TASK INPUT START
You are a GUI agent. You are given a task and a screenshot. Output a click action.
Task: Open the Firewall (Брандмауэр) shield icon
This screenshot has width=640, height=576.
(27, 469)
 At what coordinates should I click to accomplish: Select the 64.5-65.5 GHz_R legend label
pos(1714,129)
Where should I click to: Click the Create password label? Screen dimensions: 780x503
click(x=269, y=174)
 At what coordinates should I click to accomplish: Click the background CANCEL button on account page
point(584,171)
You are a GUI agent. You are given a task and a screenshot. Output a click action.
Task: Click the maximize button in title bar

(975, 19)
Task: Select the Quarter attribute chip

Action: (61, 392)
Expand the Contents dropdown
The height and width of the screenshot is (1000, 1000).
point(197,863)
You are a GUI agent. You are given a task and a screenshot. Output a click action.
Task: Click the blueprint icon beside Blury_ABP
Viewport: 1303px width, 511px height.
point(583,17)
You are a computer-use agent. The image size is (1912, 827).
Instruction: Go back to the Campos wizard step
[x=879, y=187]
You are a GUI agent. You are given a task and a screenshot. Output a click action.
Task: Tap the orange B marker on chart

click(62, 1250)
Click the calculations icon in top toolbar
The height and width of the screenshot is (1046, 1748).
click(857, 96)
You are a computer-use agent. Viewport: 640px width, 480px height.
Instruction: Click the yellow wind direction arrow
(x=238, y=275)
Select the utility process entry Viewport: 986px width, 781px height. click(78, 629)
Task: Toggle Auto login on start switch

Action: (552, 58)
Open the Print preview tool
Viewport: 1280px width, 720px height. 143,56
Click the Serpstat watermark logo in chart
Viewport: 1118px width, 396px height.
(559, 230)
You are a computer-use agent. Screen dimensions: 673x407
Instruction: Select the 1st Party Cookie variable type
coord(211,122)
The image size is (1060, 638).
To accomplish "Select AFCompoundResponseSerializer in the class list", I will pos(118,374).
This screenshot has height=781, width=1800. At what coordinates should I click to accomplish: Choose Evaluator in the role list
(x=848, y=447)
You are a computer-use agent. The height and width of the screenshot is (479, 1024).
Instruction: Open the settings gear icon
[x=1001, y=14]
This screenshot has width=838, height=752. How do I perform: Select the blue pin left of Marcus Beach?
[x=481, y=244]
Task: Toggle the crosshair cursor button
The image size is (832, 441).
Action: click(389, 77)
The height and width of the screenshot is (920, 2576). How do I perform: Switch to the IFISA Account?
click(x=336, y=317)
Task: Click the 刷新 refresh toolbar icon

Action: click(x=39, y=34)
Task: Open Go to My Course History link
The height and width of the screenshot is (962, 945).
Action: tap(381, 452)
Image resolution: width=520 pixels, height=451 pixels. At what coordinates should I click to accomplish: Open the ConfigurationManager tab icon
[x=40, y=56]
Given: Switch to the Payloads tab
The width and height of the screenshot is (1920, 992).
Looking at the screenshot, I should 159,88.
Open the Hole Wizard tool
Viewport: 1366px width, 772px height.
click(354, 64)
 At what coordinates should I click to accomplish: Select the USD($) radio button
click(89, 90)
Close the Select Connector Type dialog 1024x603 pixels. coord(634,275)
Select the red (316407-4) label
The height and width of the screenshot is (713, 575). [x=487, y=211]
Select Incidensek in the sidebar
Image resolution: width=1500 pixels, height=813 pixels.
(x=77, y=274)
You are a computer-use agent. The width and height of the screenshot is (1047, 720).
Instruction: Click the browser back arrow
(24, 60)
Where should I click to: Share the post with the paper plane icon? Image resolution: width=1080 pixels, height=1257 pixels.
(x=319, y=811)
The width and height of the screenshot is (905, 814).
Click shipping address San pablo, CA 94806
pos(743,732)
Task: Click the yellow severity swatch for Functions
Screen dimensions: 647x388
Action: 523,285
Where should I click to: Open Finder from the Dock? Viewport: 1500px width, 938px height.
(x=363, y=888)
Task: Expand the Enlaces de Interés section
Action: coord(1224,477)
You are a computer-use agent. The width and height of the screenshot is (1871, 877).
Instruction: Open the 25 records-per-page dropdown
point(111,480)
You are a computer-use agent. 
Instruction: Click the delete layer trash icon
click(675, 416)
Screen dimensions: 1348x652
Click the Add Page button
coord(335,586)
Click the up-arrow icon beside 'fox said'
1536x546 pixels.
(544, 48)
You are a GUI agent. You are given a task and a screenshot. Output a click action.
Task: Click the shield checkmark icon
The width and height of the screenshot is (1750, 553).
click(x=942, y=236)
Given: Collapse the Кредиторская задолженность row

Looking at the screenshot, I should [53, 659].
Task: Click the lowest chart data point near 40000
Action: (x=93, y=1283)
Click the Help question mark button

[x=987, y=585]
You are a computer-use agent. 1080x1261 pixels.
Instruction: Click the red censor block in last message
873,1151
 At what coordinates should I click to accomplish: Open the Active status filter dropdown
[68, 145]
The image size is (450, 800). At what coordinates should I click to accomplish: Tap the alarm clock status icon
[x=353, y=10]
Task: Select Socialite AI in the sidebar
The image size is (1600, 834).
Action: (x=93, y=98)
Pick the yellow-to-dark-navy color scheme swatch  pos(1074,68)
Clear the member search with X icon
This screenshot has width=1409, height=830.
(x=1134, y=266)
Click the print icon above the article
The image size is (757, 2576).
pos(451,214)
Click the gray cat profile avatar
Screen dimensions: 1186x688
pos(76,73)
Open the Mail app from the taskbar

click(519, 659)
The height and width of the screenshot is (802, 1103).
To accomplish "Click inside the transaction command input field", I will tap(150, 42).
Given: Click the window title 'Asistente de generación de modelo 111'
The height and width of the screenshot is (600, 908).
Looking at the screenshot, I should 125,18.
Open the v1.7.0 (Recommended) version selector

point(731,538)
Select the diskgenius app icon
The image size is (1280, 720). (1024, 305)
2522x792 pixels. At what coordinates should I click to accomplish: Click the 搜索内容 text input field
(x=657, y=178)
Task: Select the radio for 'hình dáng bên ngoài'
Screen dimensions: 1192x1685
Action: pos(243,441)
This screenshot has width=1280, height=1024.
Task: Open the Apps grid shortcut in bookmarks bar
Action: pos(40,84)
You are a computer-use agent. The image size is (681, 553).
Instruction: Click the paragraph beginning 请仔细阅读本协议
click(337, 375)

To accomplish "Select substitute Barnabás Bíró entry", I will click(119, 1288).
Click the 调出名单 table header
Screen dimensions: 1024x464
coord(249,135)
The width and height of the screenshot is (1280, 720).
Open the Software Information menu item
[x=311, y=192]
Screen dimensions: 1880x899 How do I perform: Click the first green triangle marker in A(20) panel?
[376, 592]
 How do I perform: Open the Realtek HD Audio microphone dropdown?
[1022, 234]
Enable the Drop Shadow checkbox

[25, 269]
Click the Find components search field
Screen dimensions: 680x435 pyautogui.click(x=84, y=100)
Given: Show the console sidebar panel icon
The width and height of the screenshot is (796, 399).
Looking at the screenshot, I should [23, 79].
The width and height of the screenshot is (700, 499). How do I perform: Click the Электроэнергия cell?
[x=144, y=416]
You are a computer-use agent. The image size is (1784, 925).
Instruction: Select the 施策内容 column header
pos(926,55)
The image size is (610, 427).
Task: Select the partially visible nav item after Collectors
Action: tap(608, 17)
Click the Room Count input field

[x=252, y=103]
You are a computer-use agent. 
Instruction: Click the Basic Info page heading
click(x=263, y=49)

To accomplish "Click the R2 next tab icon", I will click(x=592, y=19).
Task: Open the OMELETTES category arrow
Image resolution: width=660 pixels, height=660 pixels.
TASK INPUT END
◆ **WHAT TO PRODUCE**
Every line above that contains the word "will" should be reported.

◆ **COMPLETED EXERCISE**
To accomplish "Select AFCompoundResponseSerializer in the class list", I will pos(118,374).
To accomplish "Click inside the transaction command input field", I will tap(150, 42).
To accomplish "Select substitute Barnabás Bíró entry", I will click(119, 1288).
To accomplish "Click the R2 next tab icon", I will click(x=592, y=19).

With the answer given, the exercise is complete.